-- start --

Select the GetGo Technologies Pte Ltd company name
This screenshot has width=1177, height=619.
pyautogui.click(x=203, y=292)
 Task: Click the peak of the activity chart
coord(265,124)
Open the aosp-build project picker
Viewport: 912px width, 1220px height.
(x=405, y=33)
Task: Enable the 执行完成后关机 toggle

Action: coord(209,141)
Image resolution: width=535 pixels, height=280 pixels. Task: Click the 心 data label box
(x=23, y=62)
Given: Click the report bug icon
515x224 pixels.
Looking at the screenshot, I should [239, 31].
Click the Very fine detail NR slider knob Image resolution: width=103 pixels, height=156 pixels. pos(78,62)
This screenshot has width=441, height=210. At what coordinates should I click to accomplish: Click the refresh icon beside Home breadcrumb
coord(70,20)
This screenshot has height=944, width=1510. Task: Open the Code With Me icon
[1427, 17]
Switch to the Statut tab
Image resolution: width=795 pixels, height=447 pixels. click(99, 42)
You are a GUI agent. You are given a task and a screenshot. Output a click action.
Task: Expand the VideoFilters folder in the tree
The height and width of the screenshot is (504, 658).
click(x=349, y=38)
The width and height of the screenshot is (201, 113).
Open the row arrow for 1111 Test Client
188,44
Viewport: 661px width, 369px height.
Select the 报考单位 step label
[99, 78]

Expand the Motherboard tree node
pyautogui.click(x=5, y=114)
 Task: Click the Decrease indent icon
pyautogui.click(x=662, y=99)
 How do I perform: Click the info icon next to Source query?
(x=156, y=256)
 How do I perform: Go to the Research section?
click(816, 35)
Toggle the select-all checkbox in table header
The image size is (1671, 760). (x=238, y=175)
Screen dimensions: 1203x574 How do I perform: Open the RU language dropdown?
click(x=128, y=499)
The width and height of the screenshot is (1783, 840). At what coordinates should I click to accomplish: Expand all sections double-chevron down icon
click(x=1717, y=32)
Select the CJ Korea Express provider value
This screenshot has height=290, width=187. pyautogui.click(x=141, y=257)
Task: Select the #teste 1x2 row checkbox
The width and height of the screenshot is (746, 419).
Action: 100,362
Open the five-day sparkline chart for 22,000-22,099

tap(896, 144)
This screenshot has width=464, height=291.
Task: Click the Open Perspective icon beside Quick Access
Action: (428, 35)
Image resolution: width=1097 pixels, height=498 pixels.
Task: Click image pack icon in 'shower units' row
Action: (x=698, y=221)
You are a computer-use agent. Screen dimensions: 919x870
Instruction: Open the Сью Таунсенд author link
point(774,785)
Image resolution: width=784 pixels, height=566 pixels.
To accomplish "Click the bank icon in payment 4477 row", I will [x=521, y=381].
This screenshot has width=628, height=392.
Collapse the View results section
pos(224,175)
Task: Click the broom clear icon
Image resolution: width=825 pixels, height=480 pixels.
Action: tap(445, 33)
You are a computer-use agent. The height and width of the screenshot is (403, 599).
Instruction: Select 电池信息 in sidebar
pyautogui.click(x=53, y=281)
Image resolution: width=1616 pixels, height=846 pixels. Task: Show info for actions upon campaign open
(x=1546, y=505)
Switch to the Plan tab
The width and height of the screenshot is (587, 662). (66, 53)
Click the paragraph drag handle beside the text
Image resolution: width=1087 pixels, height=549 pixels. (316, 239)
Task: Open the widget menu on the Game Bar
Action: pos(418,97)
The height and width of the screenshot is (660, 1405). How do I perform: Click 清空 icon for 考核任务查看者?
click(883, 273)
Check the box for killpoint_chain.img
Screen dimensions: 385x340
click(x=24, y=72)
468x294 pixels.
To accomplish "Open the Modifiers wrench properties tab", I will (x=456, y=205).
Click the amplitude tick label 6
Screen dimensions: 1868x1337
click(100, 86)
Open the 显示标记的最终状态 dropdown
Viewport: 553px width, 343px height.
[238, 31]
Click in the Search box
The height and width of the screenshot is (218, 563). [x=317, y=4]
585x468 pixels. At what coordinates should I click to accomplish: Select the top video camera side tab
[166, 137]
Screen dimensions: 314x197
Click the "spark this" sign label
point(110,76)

-- end --

• _PROBLEM_
Turn the material above into a Markdown table with one row per line, skipping blank lines, under the columns Row and Line.

• _IN RESPONSE_
| Row | Line |
|---|---|
| 1 | Select the GetGo Technologies Pte Ltd company name |
| 2 | This screenshot has width=1177, height=619. |
| 3 | pyautogui.click(x=203, y=292) |
| 4 |  Task: Click the peak of the activity chart |
| 5 | coord(265,124) |
| 6 | Open the aosp-build project picker |
| 7 | Viewport: 912px width, 1220px height. |
| 8 | (x=405, y=33) |
| 9 | Task: Enable the 执行完成后关机 toggle |
| 10 | Action: coord(209,141) |
| 11 | Image resolution: width=535 pixels, height=280 pixels. Task: Click the 心 data label box |
| 12 | (x=23, y=62) |
| 13 | Given: Click the report bug icon |
| 14 | 515x224 pixels. |
| 15 | Looking at the screenshot, I should [239, 31]. |
| 16 | Click the Very fine detail NR slider knob Image resolution: width=103 pixels, height=156 pixels. pos(78,62) |
| 17 | This screenshot has width=441, height=210. At what coordinates should I click to accomplish: Click the refresh icon beside Home breadcrumb |
| 18 | coord(70,20) |
| 19 | This screenshot has height=944, width=1510. Task: Open the Code With Me icon |
| 20 | [1427, 17] |
| 21 | Switch to the Statut tab |
| 22 | Image resolution: width=795 pixels, height=447 pixels. click(99, 42) |
| 23 | You are a GUI agent. You are given a task and a screenshot. Output a click action. |
| 24 | Task: Expand the VideoFilters folder in the tree |
| 25 | The height and width of the screenshot is (504, 658). |
| 26 | click(x=349, y=38) |
| 27 | The width and height of the screenshot is (201, 113). |
| 28 | Open the row arrow for 1111 Test Client |
| 29 | 188,44 |
| 30 | Viewport: 661px width, 369px height. |
| 31 | Select the 报考单位 step label |
| 32 | [99, 78] |
| 33 | Expand the Motherboard tree node |
| 34 | pyautogui.click(x=5, y=114) |
| 35 |  Task: Click the Decrease indent icon |
| 36 | pyautogui.click(x=662, y=99) |
| 37 |  How do I perform: Click the info icon next to Source query? |
| 38 | (x=156, y=256) |
| 39 |  How do I perform: Go to the Research section? |
| 40 | click(816, 35) |
| 41 | Toggle the select-all checkbox in table header |
| 42 | The image size is (1671, 760). (x=238, y=175) |
| 43 | Screen dimensions: 1203x574 How do I perform: Open the RU language dropdown? |
| 44 | click(x=128, y=499) |
| 45 | The width and height of the screenshot is (1783, 840). At what coordinates should I click to accomplish: Expand all sections double-chevron down icon |
| 46 | click(x=1717, y=32) |
| 47 | Select the CJ Korea Express provider value |
| 48 | This screenshot has height=290, width=187. pyautogui.click(x=141, y=257) |
| 49 | Task: Select the #teste 1x2 row checkbox |
| 50 | The width and height of the screenshot is (746, 419). |
| 51 | Action: 100,362 |
| 52 | Open the five-day sparkline chart for 22,000-22,099 |
| 53 | tap(896, 144) |
| 54 | This screenshot has width=464, height=291. |
| 55 | Task: Click the Open Perspective icon beside Quick Access |
| 56 | Action: (428, 35) |
| 57 | Image resolution: width=1097 pixels, height=498 pixels. |
| 58 | Task: Click image pack icon in 'shower units' row |
| 59 | Action: (x=698, y=221) |
| 60 | You are a computer-use agent. Screen dimensions: 919x870 |
| 61 | Instruction: Open the Сью Таунсенд author link |
| 62 | point(774,785) |
| 63 | Image resolution: width=784 pixels, height=566 pixels. |
| 64 | To accomplish "Click the bank icon in payment 4477 row", I will [x=521, y=381]. |
| 65 | This screenshot has width=628, height=392. |
| 66 | Collapse the View results section |
| 67 | pos(224,175) |
| 68 | Task: Click the broom clear icon |
| 69 | Image resolution: width=825 pixels, height=480 pixels. |
| 70 | Action: tap(445, 33) |
| 71 | You are a computer-use agent. The height and width of the screenshot is (403, 599). |
| 72 | Instruction: Select 电池信息 in sidebar |
| 73 | pyautogui.click(x=53, y=281) |
| 74 | Image resolution: width=1616 pixels, height=846 pixels. Task: Show info for actions upon campaign open |
| 75 | (x=1546, y=505) |
| 76 | Switch to the Plan tab |
| 77 | The width and height of the screenshot is (587, 662). (66, 53) |
| 78 | Click the paragraph drag handle beside the text |
| 79 | Image resolution: width=1087 pixels, height=549 pixels. (316, 239) |
| 80 | Task: Open the widget menu on the Game Bar |
| 81 | Action: pos(418,97) |
| 82 | The height and width of the screenshot is (660, 1405). How do I perform: Click 清空 icon for 考核任务查看者? |
| 83 | click(883, 273) |
| 84 | Check the box for killpoint_chain.img |
| 85 | Screen dimensions: 385x340 |
| 86 | click(x=24, y=72) |
| 87 | 468x294 pixels. |
| 88 | To accomplish "Open the Modifiers wrench properties tab", I will (x=456, y=205). |
| 89 | Click the amplitude tick label 6 |
| 90 | Screen dimensions: 1868x1337 |
| 91 | click(100, 86) |
| 92 | Open the 显示标记的最终状态 dropdown |
| 93 | Viewport: 553px width, 343px height. |
| 94 | [238, 31] |
| 95 | Click in the Search box |
| 96 | The height and width of the screenshot is (218, 563). [x=317, y=4] |
| 97 | 585x468 pixels. At what coordinates should I click to accomplish: Select the top video camera side tab |
| 98 | [166, 137] |
| 99 | Screen dimensions: 314x197 |
| 100 | Click the "spark this" sign label |
| 101 | point(110,76) |